主人公のアンドリューはドラム奏者を目指して名門、シェイファー音楽学院へ進学。
すこしばかり不器用で孤独な彼がレッスンをしていると、名指導者であるフィッチャーがやってきてアンドリューに声をかける。
そこから始まる、アンドリューとフィッチャーのぶつかり合いです。それがこの映画のすべて。
だけどそのぶつかり合いがとにかく苛烈。激しくて苦しくて、たまらん映画でした。
フィッチャーのような指導者は日本にもよくいるというか、日本に多いタイプなんじゃないかなと思います。本物かどうかはおいておいて、ああいうちくちくと刺すような指導者は多いのではないかと。だからたとえば、体育会系の部活で苦しんだことがある人には少し苦しい映画かもしれない。
フィッチャーのやり方は、悔しさや負けん気を刺激するもので、それももう、ほんとに半端なくとがったむき身のナイフのようなするどさなんです。
椅子を投げられ、大勢の前でなじられ、正解を言っても、逃げても、正直にわからないと答えてもとにかく全コースが罵倒の嵐。
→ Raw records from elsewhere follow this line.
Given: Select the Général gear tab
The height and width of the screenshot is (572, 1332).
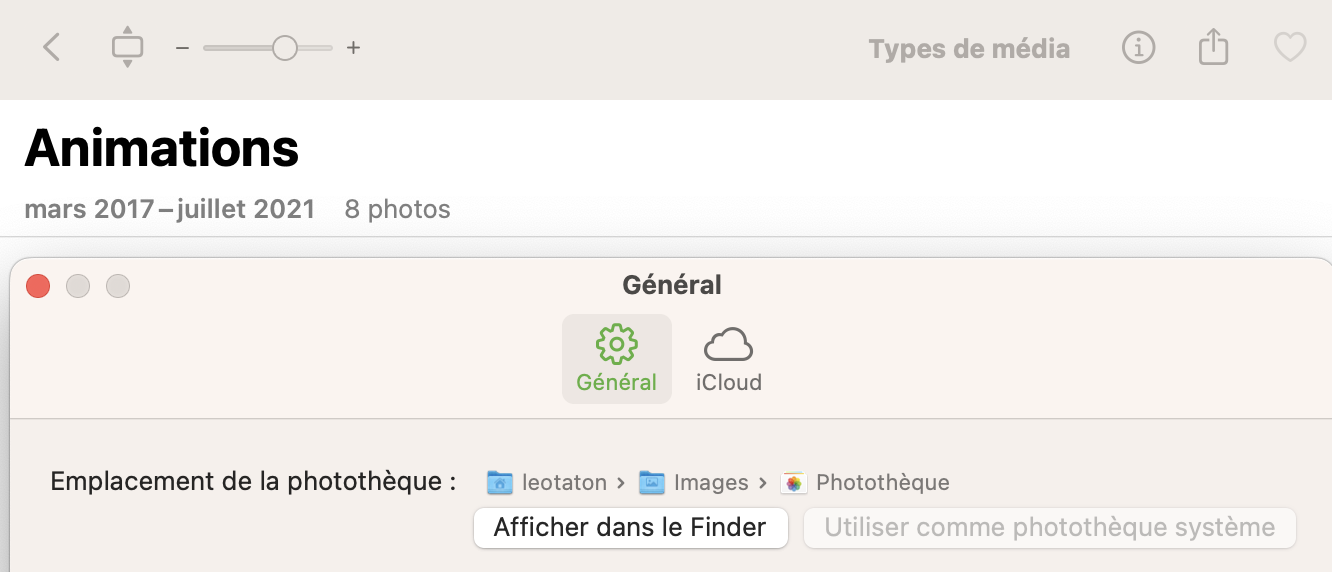Looking at the screenshot, I should pos(616,359).
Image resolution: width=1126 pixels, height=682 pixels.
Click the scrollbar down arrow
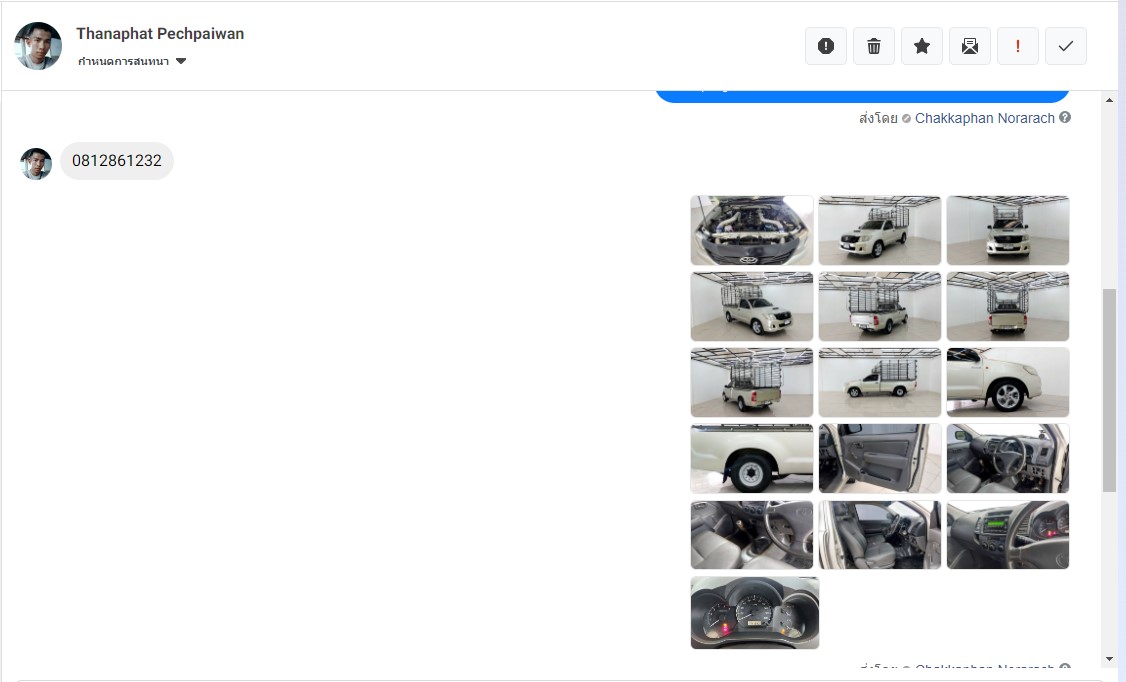pos(1109,659)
そのかわり、ちゃんとやれた時には受け入れられる。
麻薬のようなやり方で奏者を操り、焚き付け、ついてこられたものだけを選ぶ。そんなやり方をする指導者に、すべてを捨てる覚悟でくらいついていくけれど……。
みたいな。
最後は本当に胸がぎゅーっと、絞られるような苦しさがありました。
事故にあっても舞台に立とうとしたアンドリュー。
結果お互いに学院から追放されて、再び出会って、これ以上ないくらいの意地悪なステージへ。
だけどそれでもおれなかったアンドリューと、それに満足したフレッチャー。
二人はとうとう、最高の舞台へ。
このやり方は大勢に拒否されるだろうし、今の日本だったらダメ、絶対なんだと思います。
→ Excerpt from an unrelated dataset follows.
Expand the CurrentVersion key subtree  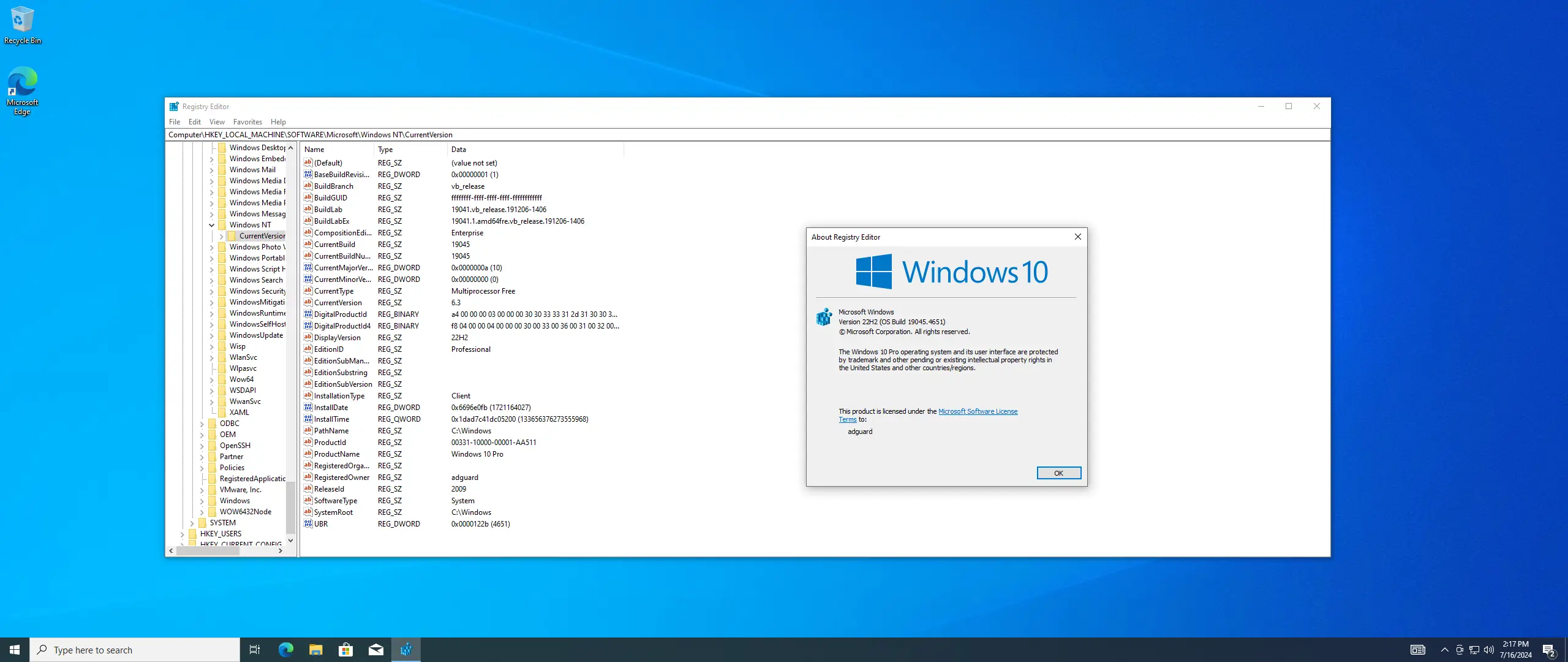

だから拒否反応が出るのは当然。だけどこの激しすぎる指導だけが生み出せるものもたぶん、確実にあると思うんだよなあ。
憎まれる覚悟と、絶対に満足させてやるんだという強い思い。
ものすごく研ぎ澄まされた映画でした。
見ていて苦しくなるけれど、最後は脱力しちゃうんですけど。
それでも見てよかったと思える一本でした。すごいパワーだった。